EXCERPTED PASSAGE:

────────

Dr. Patricia Nan Anderson

Health, Wellness, & Safety

Your preteen or teen student might be less interested these days in doing well and more interested in looking good. How can you help your child stay focused on achievement despite a kid culture that makes achievement uncool?

Kids’ attitudes about achievement change around age 9. Younger children believe that “practice makes perfect” and that not-knowing something today just means she can learn that something tomorrow. This is known as a “performance orientation” or “mastery orientation.” But by the start of fourth grade, students start to believe that what they know today (and what they don’t know) is part of who they are. It’s a trait that cannot be changed. So kids who were less than successful at reading or math or sports in the early grades may think that’s the way it always will be. And so they believe that there’s no point in trying to get better.

With this sort of defeatist attitude, trying to get better can actually be dangerous to a kid’s self-esteem. Since the child believes he cannot succeed, trying to succeed inevitably leads to embarrassment and shame. Why risk such unhappy feelings? Why try, only to be shown up as the dummy the child believes himself to be? It’s less risky not to try. People who don’t try, who “lose” their homework, or who “forget” assignments might be regarded as lazy or disorganized. But at least no one thinks they’re dumb!

────────

EXTRACTED ENTRIES:
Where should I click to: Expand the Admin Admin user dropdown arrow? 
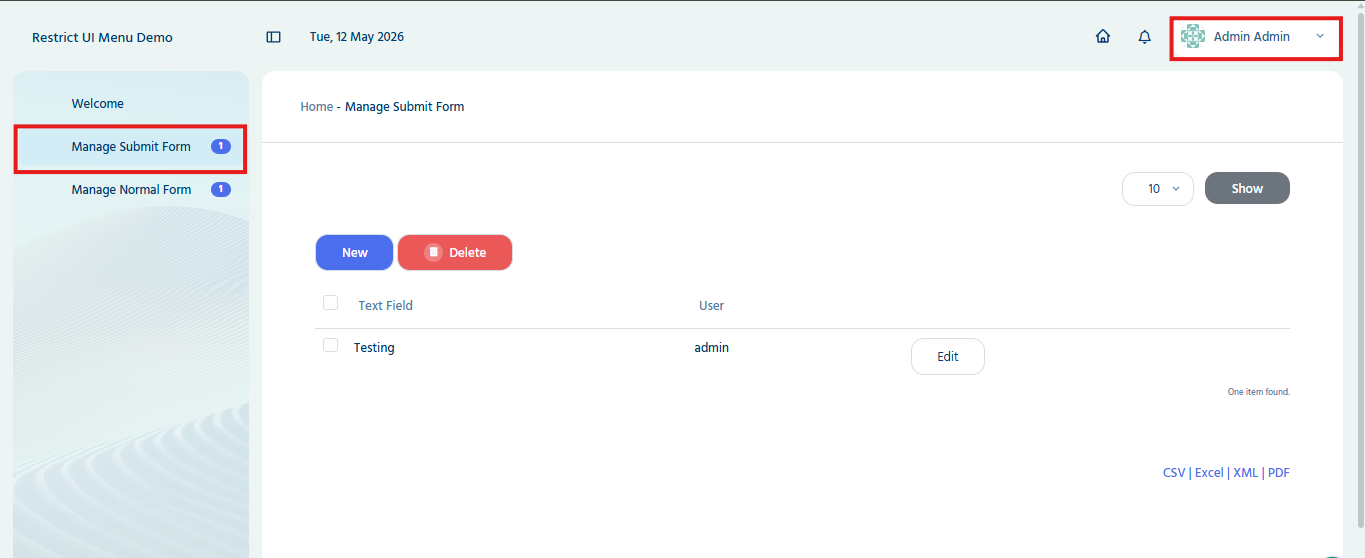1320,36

────────

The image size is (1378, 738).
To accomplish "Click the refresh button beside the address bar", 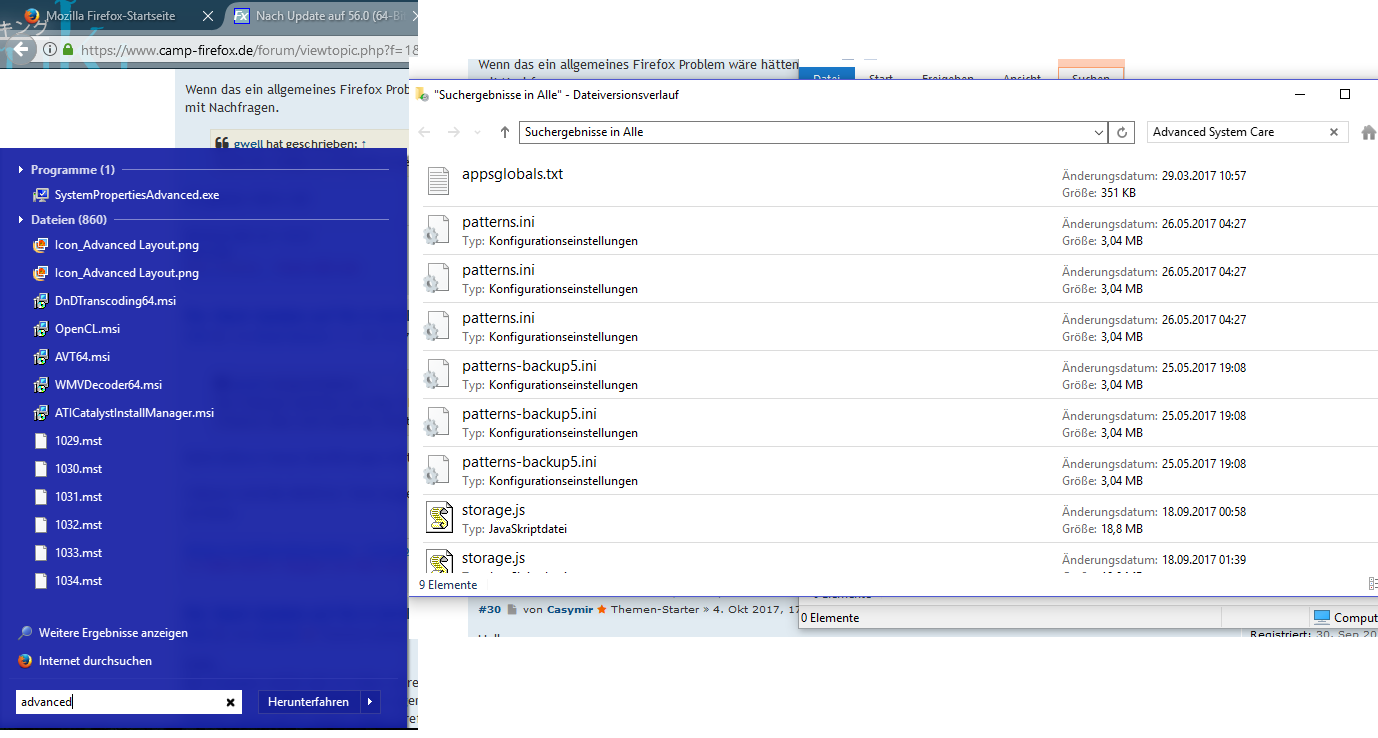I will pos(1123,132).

────────

REQUIRED WORK:
In the article above on kids and achievement, condense the paragraph that begins "Kids’ attitudes about achievement change around age 9" into a short bulleted list that keeps its main facts.

SOLUTION FOR THIS PROBLEM:
- Kids' attitudes about achievement change around age 9.
- Younger children believe that practice makes perfect and that anything they don't know today they can learn tomorrow. This is known as a "performance orientation" or "mastery orientation."
- By the start of fourth grade, students begin to see what they know and don't know as a fixed trait that is part of who they are.
- As a result, kids who were less successful at reading, math, or sports in the early grades may think it will always be that way and see no point in trying to get better.